Desde 1982, o camembert é protegido por uma denominação de origem controlada (DOP), o que o distingue dos camemberts que não cumprem as mesmas regras. Mas logo em seguida as grandes usinas deram um "jeitinho" e colocaram nos rótulos a frase "fabricado em Normandie", o que acabava confundindo os consumidores.
O processo interno do Instituto Nacional de Denominações de Origem (INAO) na França demorou mais de vinte anos e só foi resolvida agora.
O tradicional camembert de Normandie é um queijo feito com leite de vaca cru, de massa macia, ligeiramente salgado e casca florida. Combina perfeitamente com a cidre, porque a bebida é levemente espumante e vai refrescando o paladar dos sabores super intensos do queijo.
A exigência para ter o título "camembert protegido" é que o leite seja produzido e transformado em queijo na Normandia, com um rebanho com no mínimo 65% de vacas da raça Normande, nativas da região.
A convite do grupo multinacional Lactalis, fui conhecer uma das mais tradicionais fabricações de camembert DOP: o Domaine de Saint Loup, que fica na cidadezinha de Saint-Loup de Fribois. O local é dedicado à fabricação de camembert DOP enformado manualmente, com leite cru de 89 fazendas que rendem 1.250 toneladas por ano.
Foi a primeira vez que o grupo organizou uma viagem para a imprensa e, para minha surpresa, dos 15 jornalistas convidados só aceitamos eu e uma outra colega.
A empresa é conhecida por ter uma relação hostil com a imprensa, não gostam de dar entrevistas para grandes jornais e têm recebido muitos ataques em relação ao pagamento vergonhoso do litro de leite para os produtores (em torno de 250 euros a tonelada) e de não respeitar o meio ambiente (veja matéria do jornal Le Monde). Na visita, só vimos o que o grupo tem de mais tradicional.
O camembert tradicional demora 4 horas para ser colocado na forma. Coloca-se uma concha de coalhada, espera-se 40 minutos para colocar a segunda, sucessivamente até completar 5 conchas e encher a forma. A atividade é penosa e são principalmente mulheres que têm mais paciência, mas é fundamental para o camembert ter essa textura que cola na boca deliciosamente.

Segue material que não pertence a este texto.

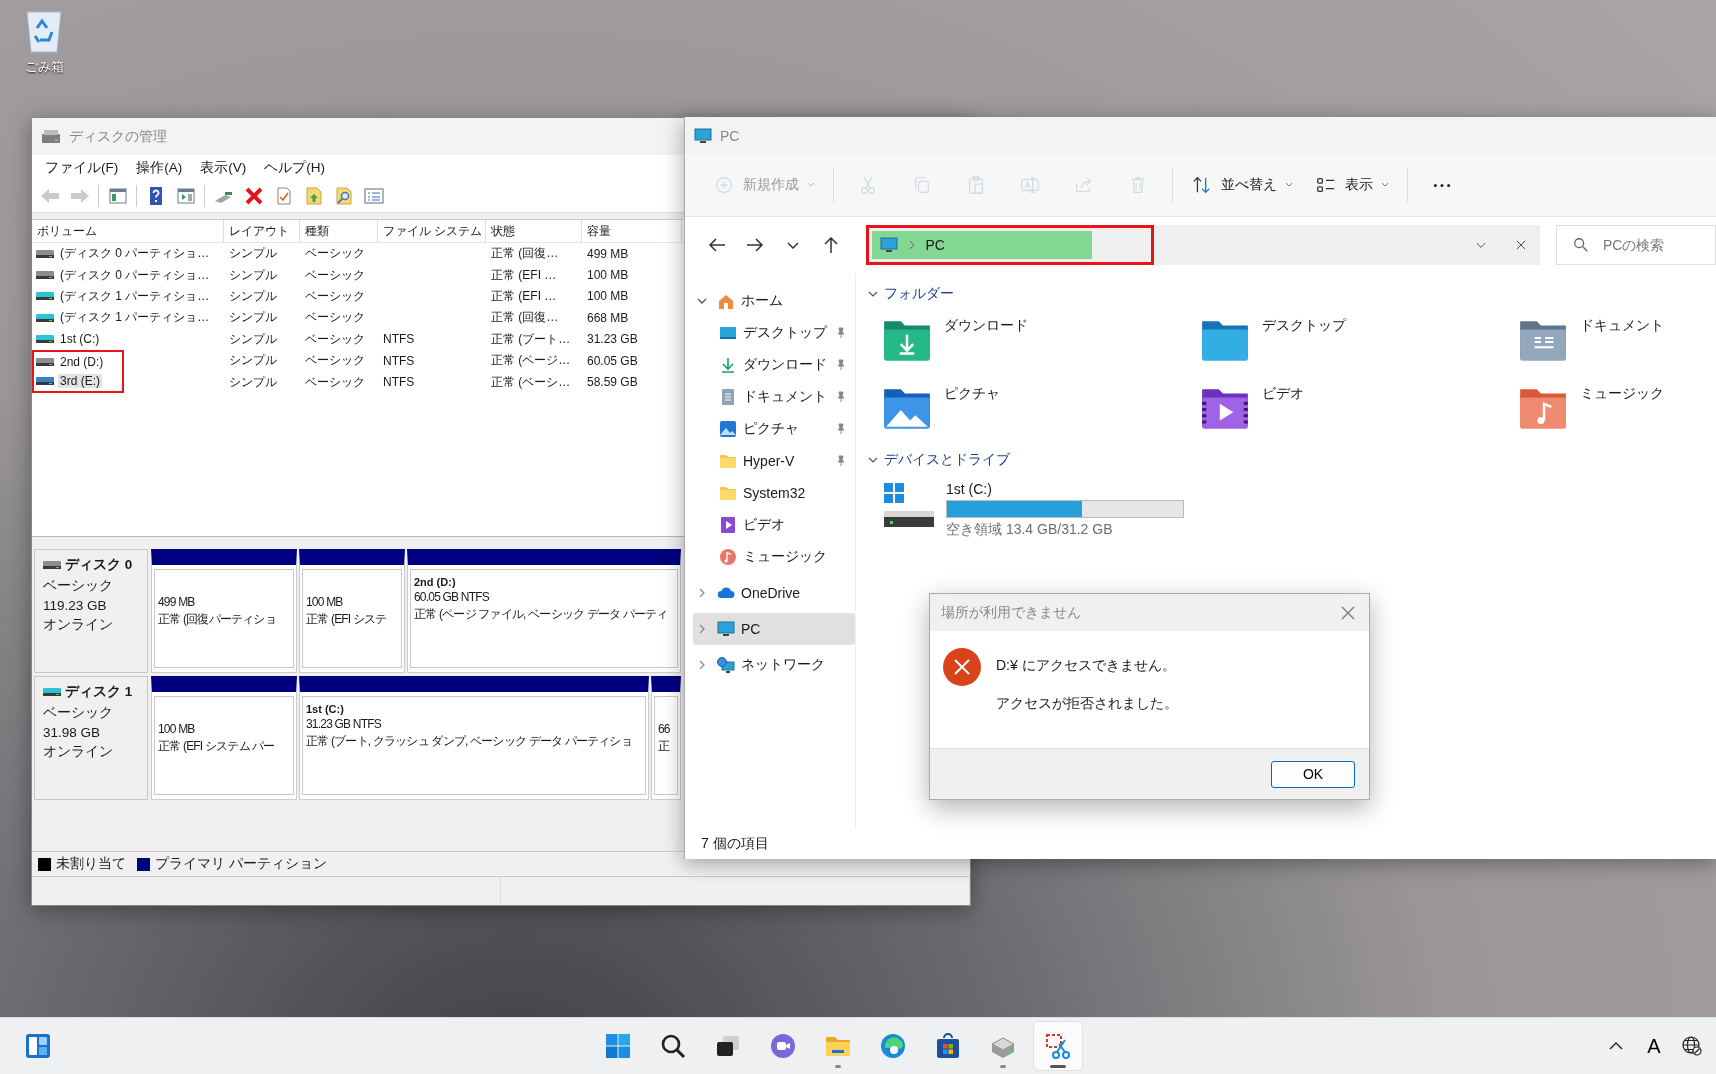 This screenshot has height=1074, width=1716. Describe the element at coordinates (91, 738) in the screenshot. I see `disk-info-panel: ディスク 1 ベーシック 31.98 GB オンライン` at that location.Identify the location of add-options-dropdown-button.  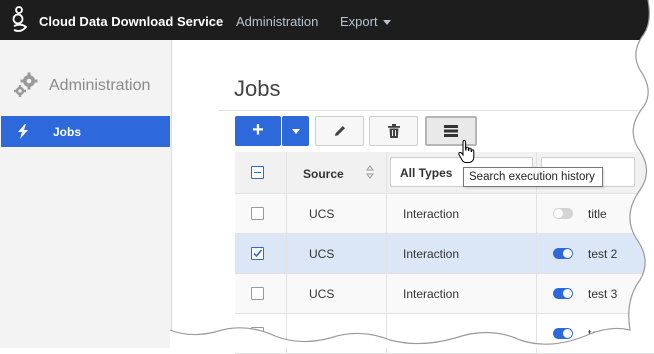
(296, 131).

Controvérsias do queijo artesanal x industrial
Essa visita me fez cair na real que toda essa discussão de queijo artesanal versus industrial está muito longe de ser simples. A Lactalis é uma das maiores indústrias transnacionais do mundo, com 80 mil empregados em 94 países. Ela faz faz leite em pó, queijo fundido, ultra processado e todas esses produtos lácteos que o novo consumidor consciente do que é comer bem corre léguas. Por outro lado preserva na França modos de fabricação totalmente tradicionais, manuais, com leite cru.

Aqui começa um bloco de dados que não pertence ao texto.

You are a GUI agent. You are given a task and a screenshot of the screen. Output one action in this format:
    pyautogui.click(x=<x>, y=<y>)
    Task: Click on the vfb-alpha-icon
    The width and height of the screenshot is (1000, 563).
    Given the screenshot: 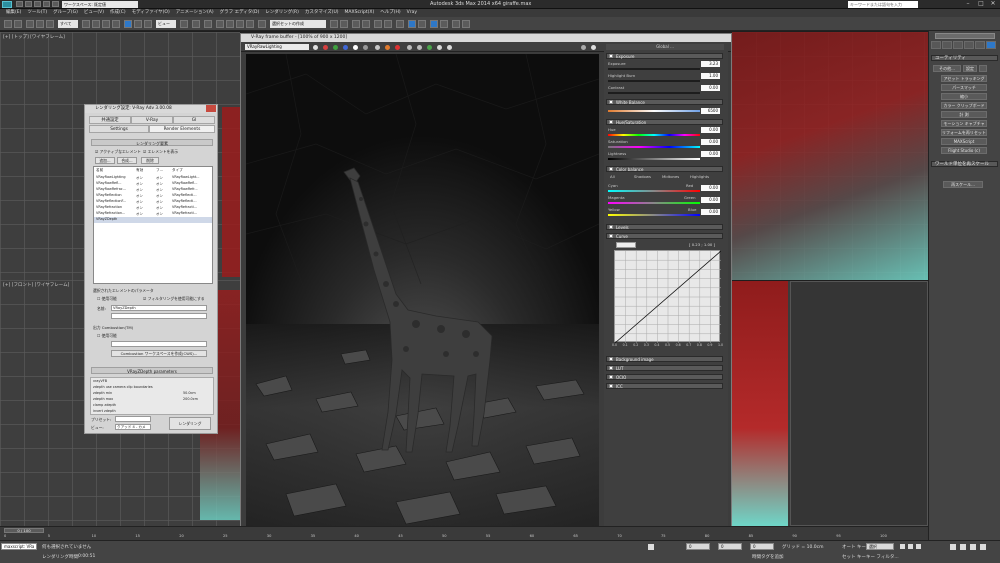 What is the action you would take?
    pyautogui.click(x=356, y=48)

As unidades do grupo que fabricam queijos AOP artesanais e de leite cru geralmente são fábricas compradas de famílias que não tinham sucessores para continuar a tradição queijeira. O que é admirável é que, na maioria dos casos, a Lactalis manteve tudo exatamente igual. Principalmente o nome de cada família, pois as marcas já eram conhecidas pelos consumidores.
Com todas essas aquisições, o grupo não só é o maior produtor de queijo artesanal e de leite cru na França, mas responsável por 95% dos camemberts tradicionais vendidos no mercado.

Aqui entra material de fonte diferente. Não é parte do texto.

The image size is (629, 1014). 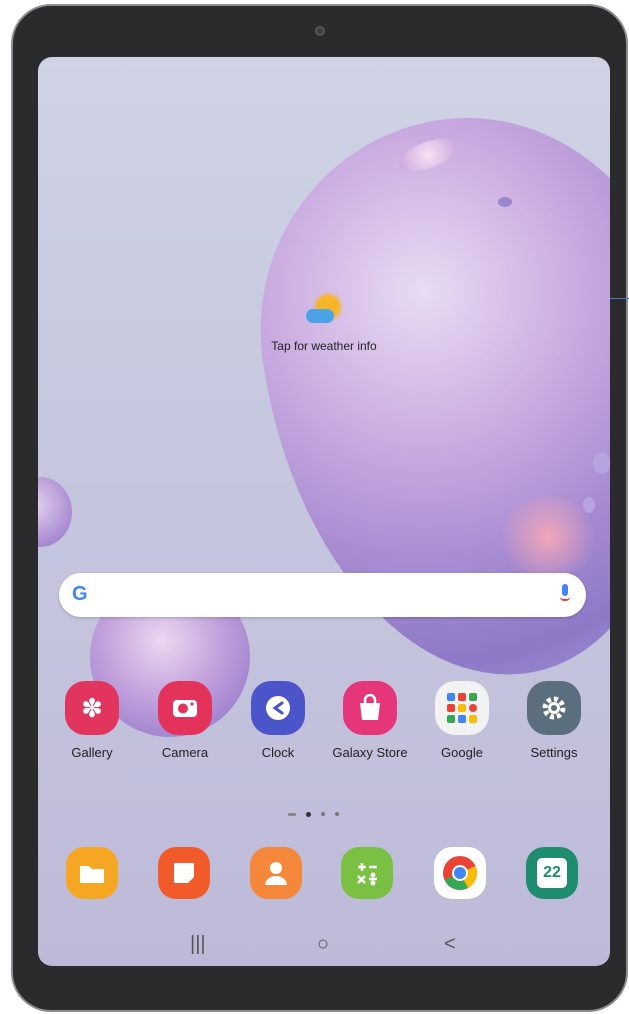 What do you see at coordinates (55, 512) in the screenshot?
I see `wallpaper-bubble-small` at bounding box center [55, 512].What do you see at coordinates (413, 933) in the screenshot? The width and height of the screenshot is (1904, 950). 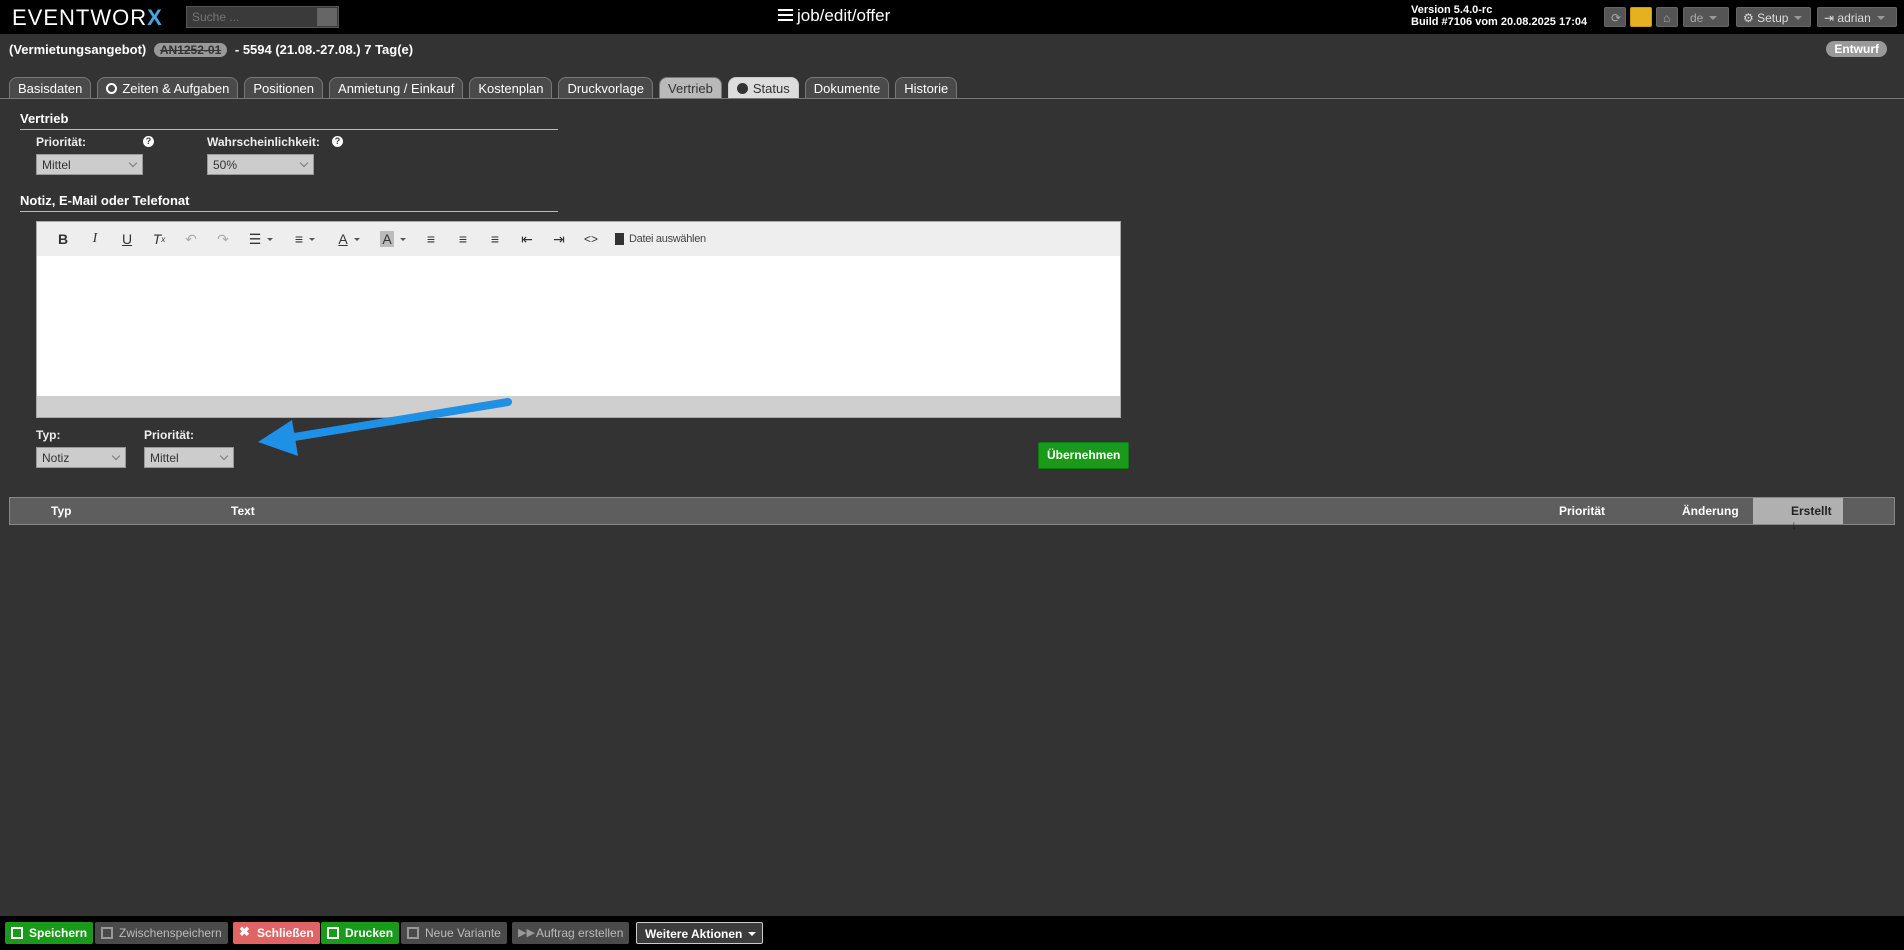 I see `copy-icon` at bounding box center [413, 933].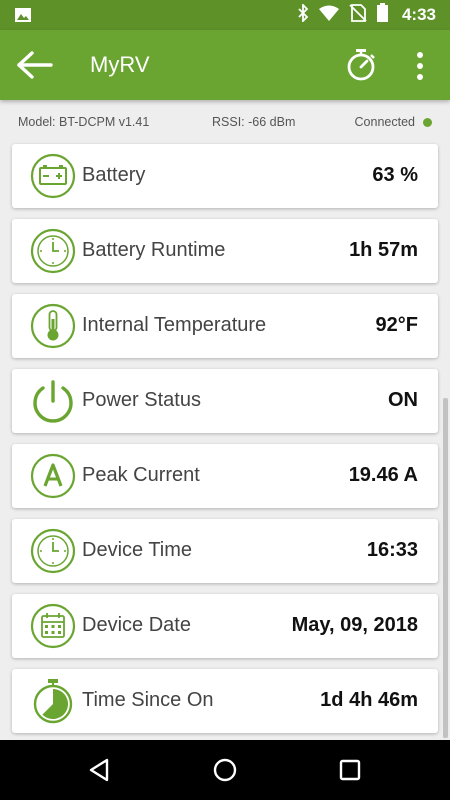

E, em termos de volume, fabricante de mais da metade de todas as denominações de origem protegida queijeiras: roquefort, saint-nectaire, ossau-iraty... a lista chega a 27 queijos ultra super tradicionais.
Degustação "tour de França" por Xavier Thuret
O melhor momento, depois da visita da fabricação, foi me deliciar na mesa de degustação com todos os queijos DOP de Lactalis na França. O Meilleur Ouvrier de France Xavier Thuret, que representa Lactalis no mundo inteiro, serviu e apresentou os queijos.
Bom, o triste da visita foi não conseguir entrevistar Emmanuel Besnier, o dono da Lactalis conhecido por nunca dar entrevistas. Seu lema é "o bem não faz barulho, o barulho não faz bem".
Numa das poucas entrevistas que deu, ao jornal Figaro, ele justificou: "quero que falem só de meus queijos e não de mim".